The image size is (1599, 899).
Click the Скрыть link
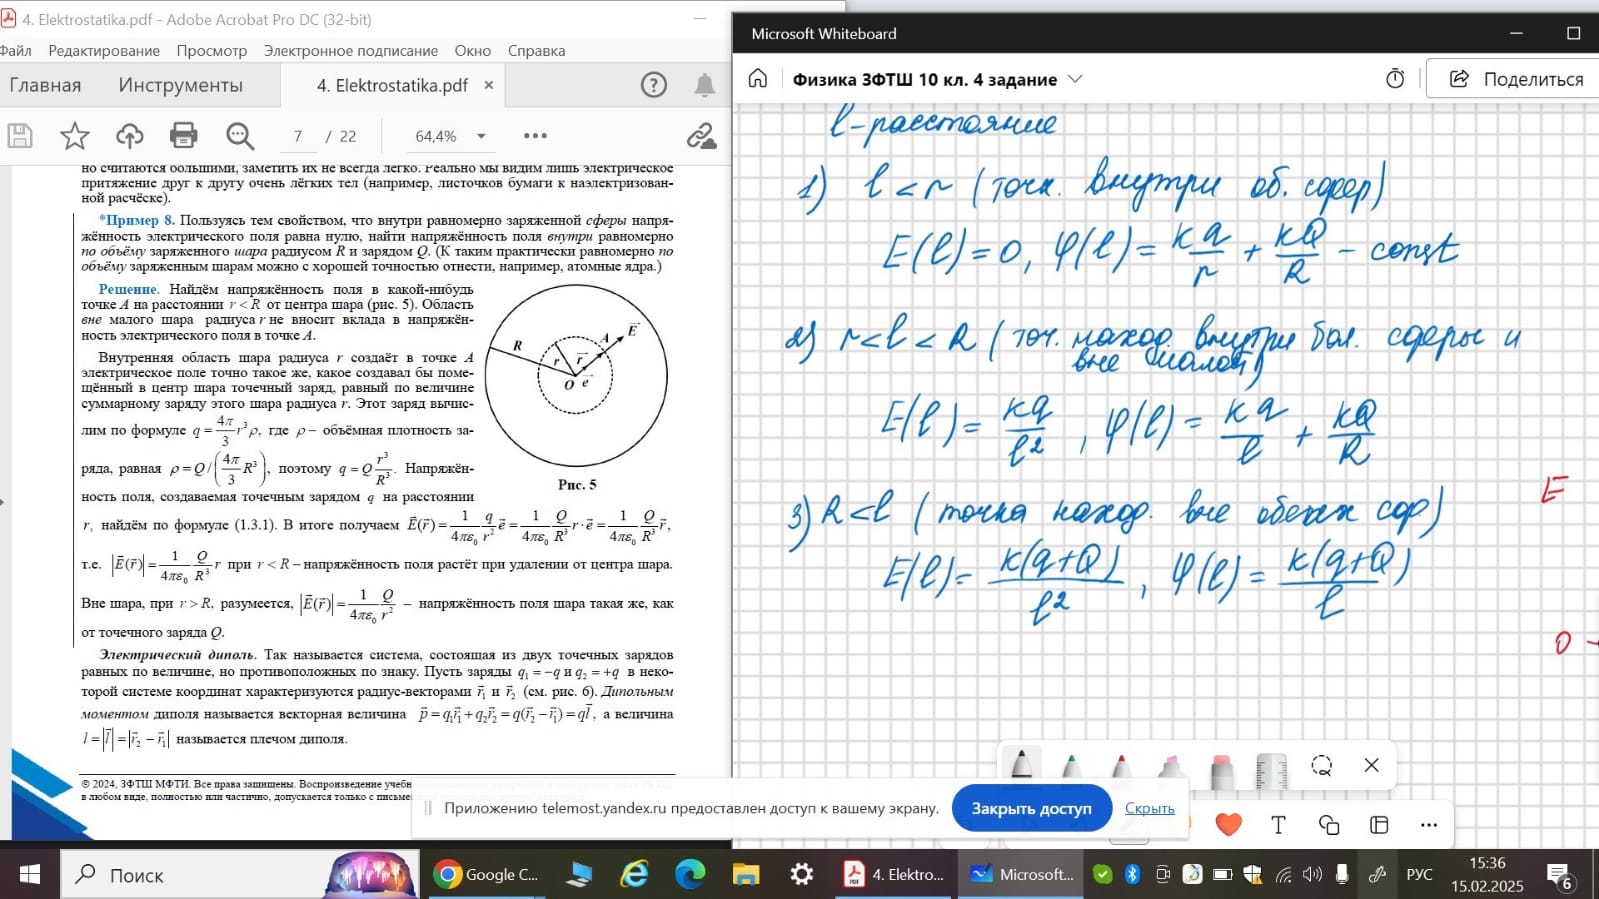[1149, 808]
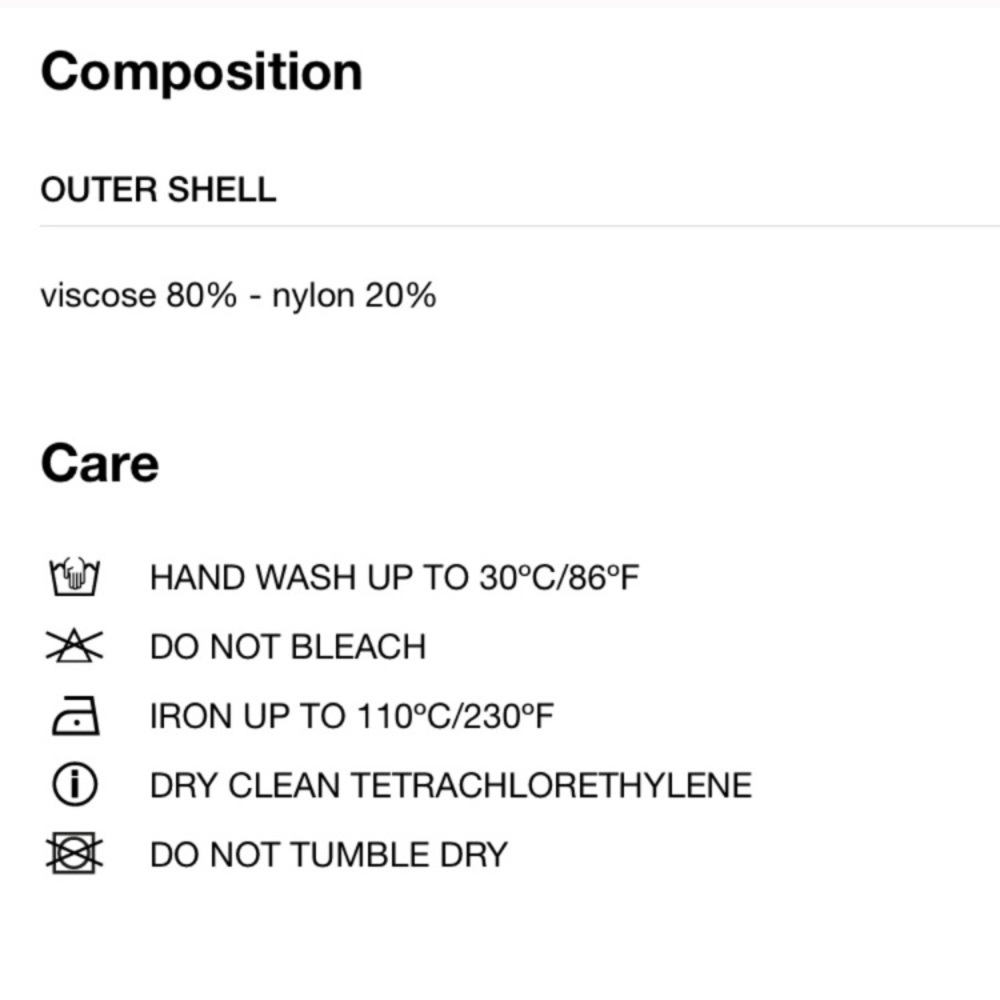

...

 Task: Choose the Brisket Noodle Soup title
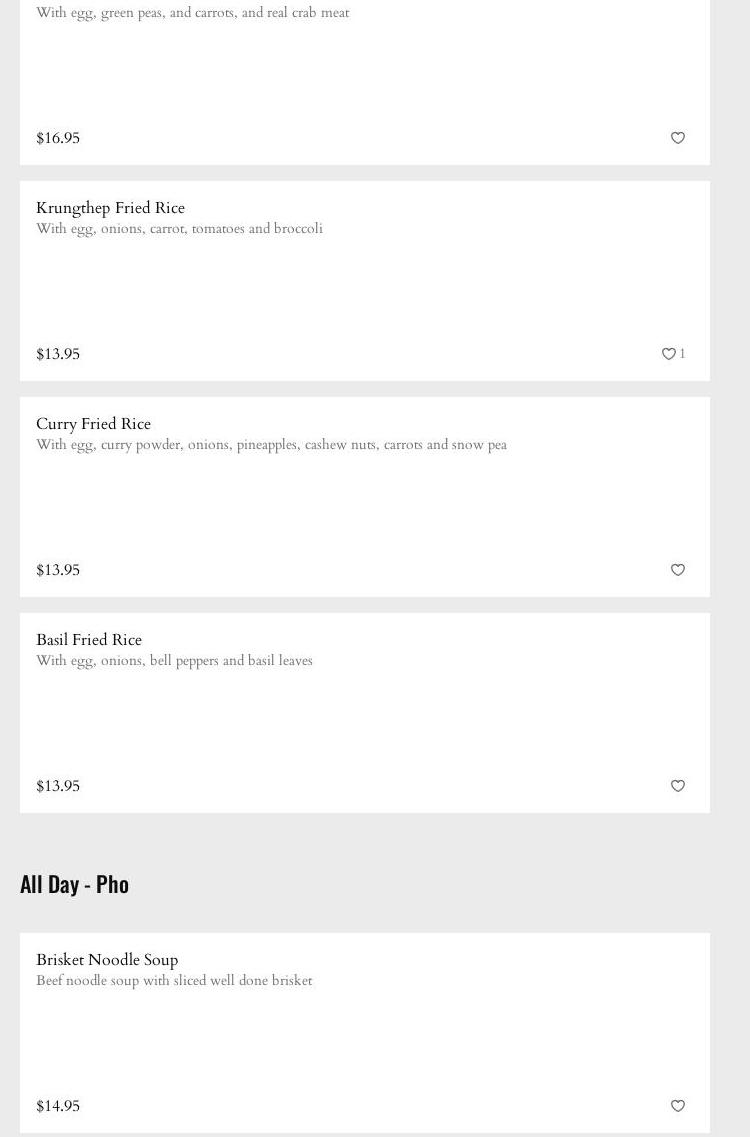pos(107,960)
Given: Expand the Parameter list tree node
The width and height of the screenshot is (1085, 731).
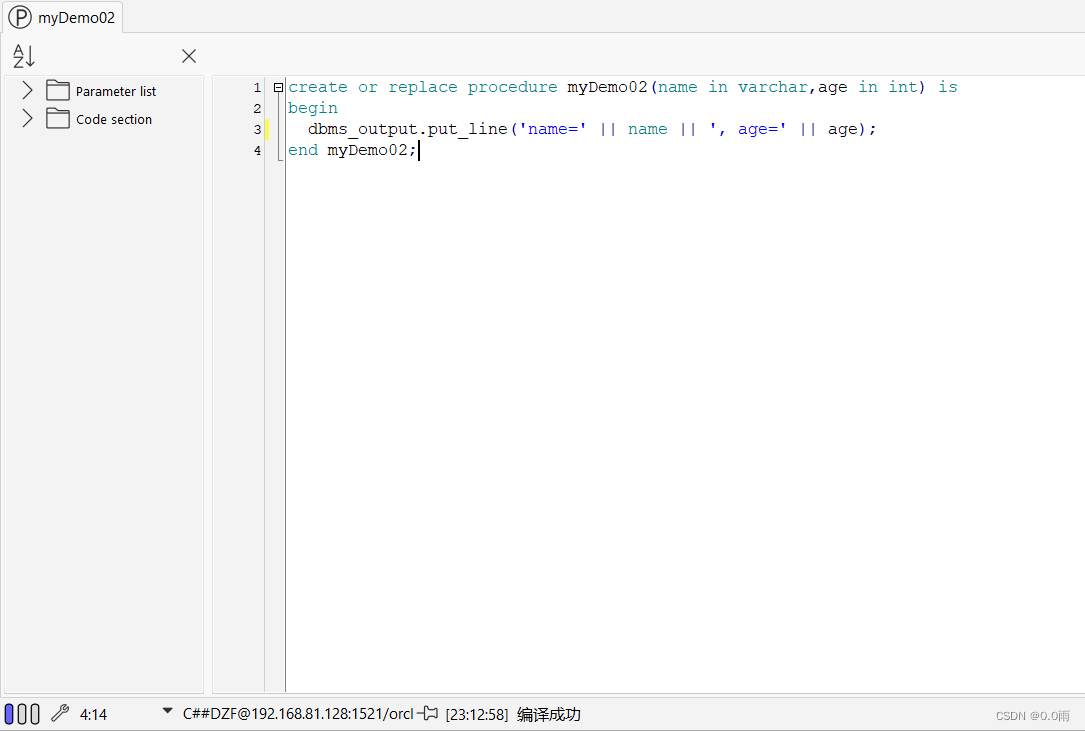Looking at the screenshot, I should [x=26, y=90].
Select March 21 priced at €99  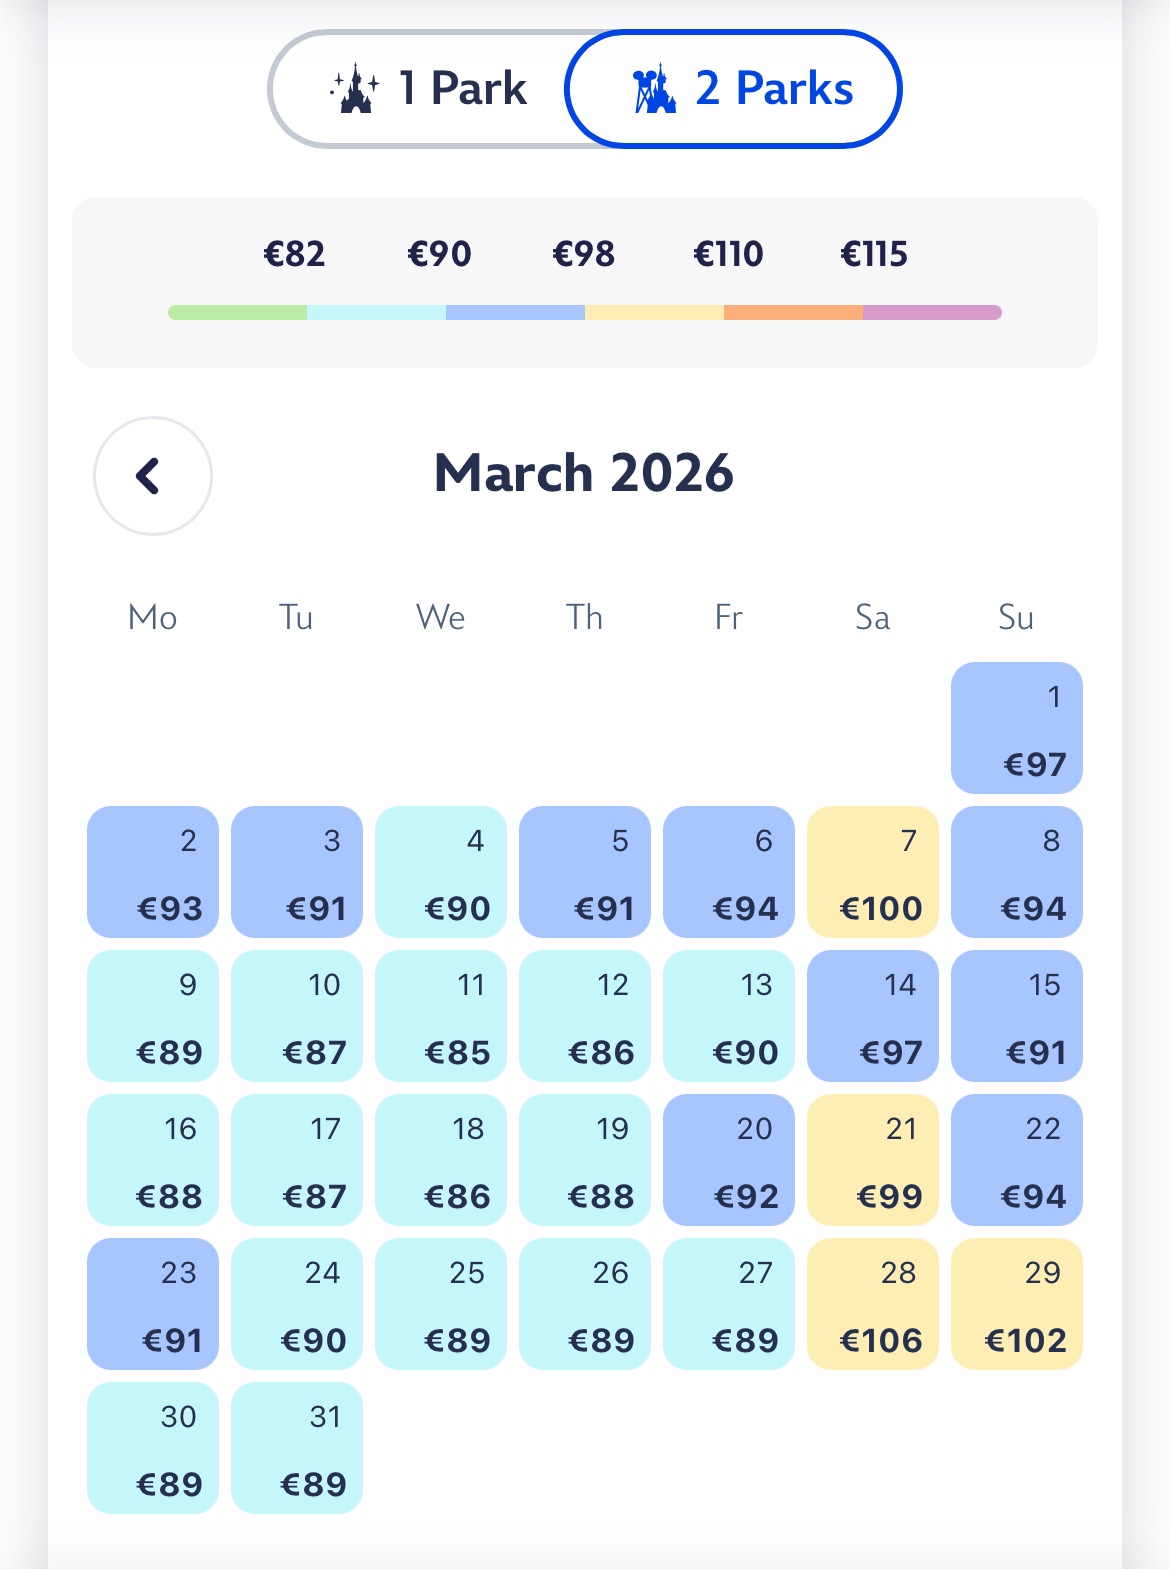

● **WORK TO COMPLETE**: From the records above, transcribe exactly the lines starting at the one containing "Given: Expand the Parameter list tree node" and ending at the one containing "Select March 21 priced at €99". Skip the pictures.

● **RESULT OF THIS TASK**:
Given: Expand the Parameter list tree node
The width and height of the screenshot is (1085, 731).
Looking at the screenshot, I should [x=26, y=90].
Select March 21 priced at €99  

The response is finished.